To the best of our knowledge, this is the first study to investigate the association between comorbidity and HRQoL, whcih suggested that comorbidity was strongly associated with low HRQoL. A prior study conducted in Swedish general population found that comorbidity was associated with higher symptom severity and lower health-related quality of life [39]. However, this study only explored the relationship between comorbidity and each dimension of EQ-5D. The current study has explored the association between comorbidity and utility index calculated according to the recently available Chinese value set, which can better reflect the HRQoL. Our study also found that the negative associations between depressive symptoms and HRQoL was stronger than anxiety symptoms. However, we have not found any other research evidence to support our results and it need further exploration.

The results of this study indicated that depressive and anxiety symptoms were associated with low HRQoL. This may be explained by that individuals with depressive and anxiety symptoms had the following characteristics: fatigue and loss of energy, feeling slowed up or agitated and restless, poor attention and concentration, slow thinking, distractibility, impaired memory, and indecisiveness [40], which will lead to low HRQoL. In addition, depression and anxiety were associated with high prevalence rates of chronic diseases [5,6,7], which may be another reason why depressive and anxiety symptoms contributed to low HRQoL. Comorbid depression and anxiety can increase impairment and health care use, compared with either disorder alone [40]. Their co-occurrence is often associated with a poor prognosis and significant detrimental impact on functioning in the workplace. This may explain that comorbid depressive and anxiety symptoms was strongly associated with low HRQoL. The current study found that there were no differences between men and women in the associations of depressive symptoms, anxiety symptoms with HRQoL. Although women had higher prevalence rates and were approximately twice as likely to suffer from depression and anxiety as men [15, 16], the influence of depressive and anxiety symptoms on HRQoL was similar in men and women.
::::::
- _YOUR TASKS_
a) In the passage on depression, anxiety, and quality of life, what value set was used to calculate the utility index?
b) Continue the passage on depression, anxiety, and quality of life from its last sentence.
The records come from a different source than the passage on depression, anxiety, and quality of life.

- _MATERIAL SUPPLIED_
::::::
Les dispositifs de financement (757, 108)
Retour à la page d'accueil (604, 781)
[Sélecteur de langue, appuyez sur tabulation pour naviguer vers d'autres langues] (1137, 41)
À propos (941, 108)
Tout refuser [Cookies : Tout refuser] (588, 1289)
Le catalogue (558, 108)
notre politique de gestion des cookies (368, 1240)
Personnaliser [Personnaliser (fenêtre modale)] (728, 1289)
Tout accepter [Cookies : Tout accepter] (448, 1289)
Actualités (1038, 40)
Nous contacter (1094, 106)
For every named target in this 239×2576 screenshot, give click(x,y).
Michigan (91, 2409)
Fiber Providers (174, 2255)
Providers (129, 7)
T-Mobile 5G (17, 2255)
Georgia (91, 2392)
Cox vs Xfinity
::::::
- _ANSWERS BY ITEM_
a) The recently available Chinese value set.

b)
There were several limitations in this study. Firstly, the results only can indicate association and cannot establish causal relationship, because this study was cross-sectional design. Prospective studies on mental disorders and HRQoL are needed. Secondly, the PHQ-2 and GAD-2 are useful screening measures rather than diagnostic tools, thus the prevalence rates of depressive and anxiety symptoms may be overestimate, which can induce bias. However, in busy primary care or large population studies, these two scales were quite suitable for saving time while still providing accepted diagnostic performances. Thirdly, some information of participants in this study was collected based on self-reported, but higher test-retest reliability, effective training of study workers and good field implementation will ensure the accuracy and reliability of the information.

Conclusions

In summary, this study indicated that depressive and anxiety symptoms were associated with low HRQoL. In addition, comorbidity was strongly associated with low HRQoL and the associations between depressive symptoms and HRQoL was stronger than anxiety symptoms. These findings were observed robustly in men and women. The prevalence rates of depressive and anxiety symptoms were high among Chinese rural population [4], which were associated with low HRQoL. Public health institution should formulate interventions for depression and anxiety to improve the HRQoL of Chinese rural population. However, large-scale prospective studies are needed to prove our findings and provide more information about the causal relationship and internal mechanisms of this association.